On the afternoon of November 23, 2009, New Jersey Senate Democrats chose Sweeney as State Senate President over the incumbent, former governor Richard Codey. He took office on January 12, 2010. In the absence of the governor and lieutenant governor, Sweeney served as acting governor of New Jersey during the eastern seaboard storm of December 2010.

In January 2010, Sweeney abstained when the New Jersey Senate voted on the question of allowing same-sex couples to marry. The bill was not passed. Sweeney later called his abstention a mistake and said that the issue was a civil rights issue, not a religious issue. In 2012, Sweeney was one of the prime sponsors of legislation that would legalize same-sex marriage. The bill was approved in both houses of the Legislature, but was ultimately vetoed by Governor Chris Christie; Christie favored putting the issue up for public referendum.

In 2010, Sweeney helped design and pass thirty bills, known collectively as "Back to Work NJ," that aimed to help create jobs and economic growth in New Jersey. In 2011, Sweeney proposed sweeping reforms to the public employee pension and health benefits systems that he estimates would save taxpayers over $120 billion over a 30-year period. Sweeney also helped craft the state's two-percent property tax cap in order to control rising property taxes. Sweeney was named as a "Politician Who's Ahead of the Curve" by Philadelphia Magazine in 2011 for his continued support of shared services between local government units.

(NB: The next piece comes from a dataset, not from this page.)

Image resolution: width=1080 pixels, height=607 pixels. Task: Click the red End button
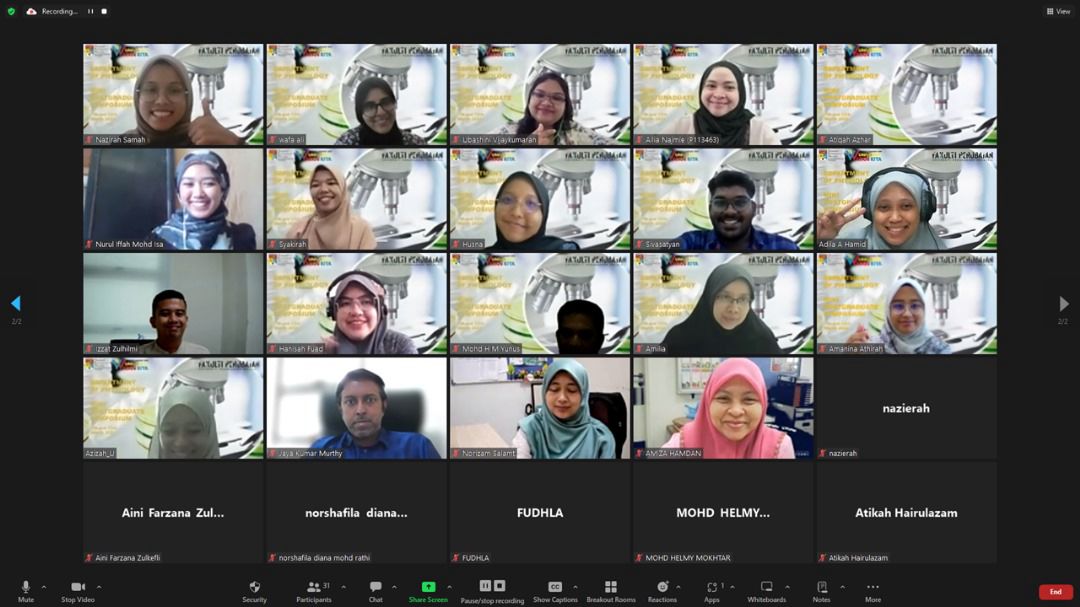pyautogui.click(x=1055, y=592)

With Republican Thomas Kean, Jr. and fellow Democrat Raymond Lesniak, Sweeney sponsored Senate Bill S2664, the "Market Competition and Consumer Choice Act" in 2011, which Verizon said would encourage the firm to create additional jobs in the state.

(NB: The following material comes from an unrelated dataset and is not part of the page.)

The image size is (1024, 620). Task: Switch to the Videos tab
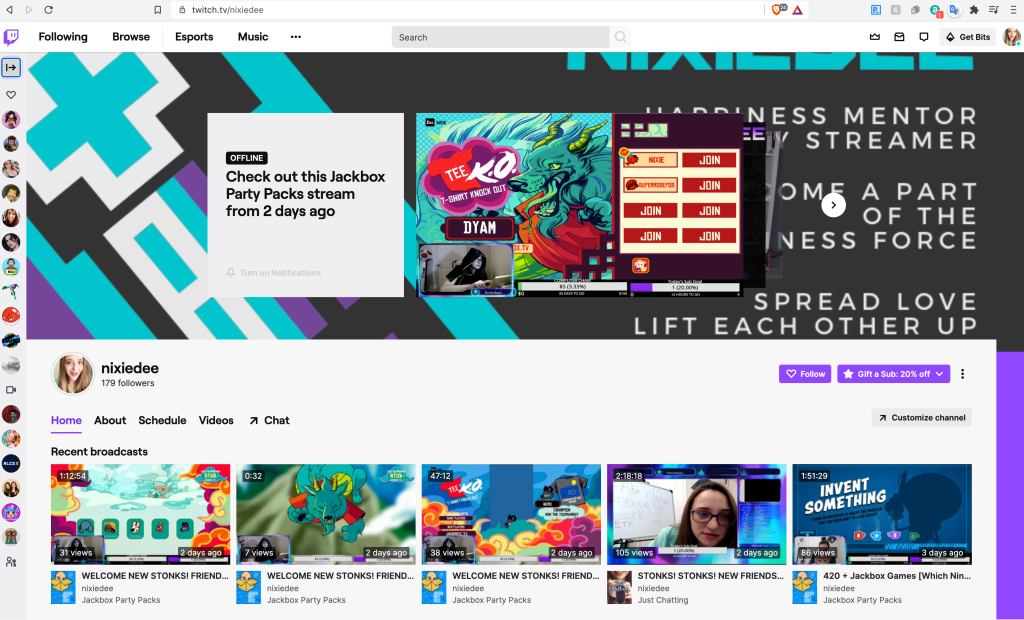click(x=216, y=421)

Following Governor Christie's use of the line item veto on the state's 2011 budget, Sweeney was quoted by The Star-Ledger as being "incensed". Two days later, Sweeney was unapologetic about what The Star-Ledger described as a "tirade" against Christie, saying "[...] I don't apologize for it. The governor was wrong to hurt people", in response to further questions about the earlier reports which quoted him as describing Christie as a "rotten bastard", a "punk", and "Mr. Potter from It's a Wonderful Life." Christie had cut funding for tax credits and health care for the working poor, women's health funding, AIDS medication funding, and mental health services. In January 2013, two months after Hurricane Sandy hit New Jersey, Sweeney suggested that Governor Christie "got lucky" because the hurricane had distracted voters from New Jersey's slow economic recovery, an issue that many political observers believed was a potential point of weakness for Christie. He was heavily criticized for his remark, and a spokesman for Christie called it "politics at its worst".

During Christie's tenure as Governor, Sweeney was the lead advocate of legislation to raise taxes on millionaires. Christie vetoed such legislation on five occasions. After Democrat Phil Murphy became Governor, Democrats backed off the legislation, with Sweeney saying, "This state is taxed out. If you know anything about New Jersey, they're just weary of the taxes."

In December 2018, Sweeney led efforts to change the New Jersey constitution so that it entrenched the gerrymandering of New Jersey districts. The efforts were condemned by national Democrats such as former Attorney General Eric Holder, as well as by New Jersey governor Phil Murphy.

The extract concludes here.